Derin gözlerine vurulmuş bu dünya
adım adım, tane tane her şeyindedir hayat!
Aşığındır güller, sular ve doğa
biliyor musun sensiz gecedir Senra!
Ey gözlerimi aydın eden bahar
Yaşadığın yerde karanlık zaman var mıdır?
Tanrılar bugün bir kez daha çıldırmış galiba! Yağmura inat toprak yağıyor göklerden. Şehir istilaya uğramış gibi her taraf toz toprak içinde. Rüzgâr bile topraktan yana çöl gibi, çöl havasında esiyor…
Şehir masunca boyun eğiyor yağmurlar gibi yağan toprağa. Çiçekler bile bugün öksürüyor, gündüz iken gece oluyor gibi.
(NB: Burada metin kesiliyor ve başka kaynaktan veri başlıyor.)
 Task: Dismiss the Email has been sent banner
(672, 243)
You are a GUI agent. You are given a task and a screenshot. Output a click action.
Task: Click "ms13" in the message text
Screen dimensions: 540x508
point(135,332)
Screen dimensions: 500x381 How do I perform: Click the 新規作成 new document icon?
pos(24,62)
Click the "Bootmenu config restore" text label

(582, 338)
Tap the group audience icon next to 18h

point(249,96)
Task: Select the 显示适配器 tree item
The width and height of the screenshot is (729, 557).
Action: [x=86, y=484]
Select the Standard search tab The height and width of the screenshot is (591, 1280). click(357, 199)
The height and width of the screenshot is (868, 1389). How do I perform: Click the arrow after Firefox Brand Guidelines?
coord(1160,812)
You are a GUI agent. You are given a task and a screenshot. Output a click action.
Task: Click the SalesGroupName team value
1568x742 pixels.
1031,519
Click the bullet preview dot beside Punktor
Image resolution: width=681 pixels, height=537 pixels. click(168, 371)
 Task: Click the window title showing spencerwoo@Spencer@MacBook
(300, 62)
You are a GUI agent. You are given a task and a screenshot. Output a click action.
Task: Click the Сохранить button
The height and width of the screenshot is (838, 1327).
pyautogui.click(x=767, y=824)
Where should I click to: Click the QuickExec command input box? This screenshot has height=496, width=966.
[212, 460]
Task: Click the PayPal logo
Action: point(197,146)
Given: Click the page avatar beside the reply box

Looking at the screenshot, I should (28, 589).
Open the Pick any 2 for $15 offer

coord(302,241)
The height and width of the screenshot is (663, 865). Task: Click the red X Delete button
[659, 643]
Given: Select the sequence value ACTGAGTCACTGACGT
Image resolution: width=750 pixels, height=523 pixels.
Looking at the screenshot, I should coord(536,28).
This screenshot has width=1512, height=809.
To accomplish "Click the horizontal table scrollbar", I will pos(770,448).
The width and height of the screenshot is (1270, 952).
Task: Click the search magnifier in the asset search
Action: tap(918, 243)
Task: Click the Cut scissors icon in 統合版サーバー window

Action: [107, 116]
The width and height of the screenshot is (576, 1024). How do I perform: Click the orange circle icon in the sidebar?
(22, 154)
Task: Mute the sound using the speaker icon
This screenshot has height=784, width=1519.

Her yer rengini topraktan aldığı sarımsı renge bürünmüş, sular bile bir tuhaf akıyor, kuşlar salaklaşmış gibi sağa sola çarpıyorlar…
Sanki kıyamet kopacak gibi doğa, şehir ve insanlar istilaya maruz! Rüzgâr şehir etrafında zikzaklar çizip, yakılmış bir köy misali hastalık yağdırıyor! Sarı çiçekler ( güneş ) bir türlü açmıyor aksine kendini rüzgâra teslim ediyor…
Tanrı yasak koymuş Senra"ya gözleri bulutlardan ( toz dumanından ) görünmüyor!
Nefes alırken bugün toprağı ciğerlerime çekiyorum katil sigara gibi!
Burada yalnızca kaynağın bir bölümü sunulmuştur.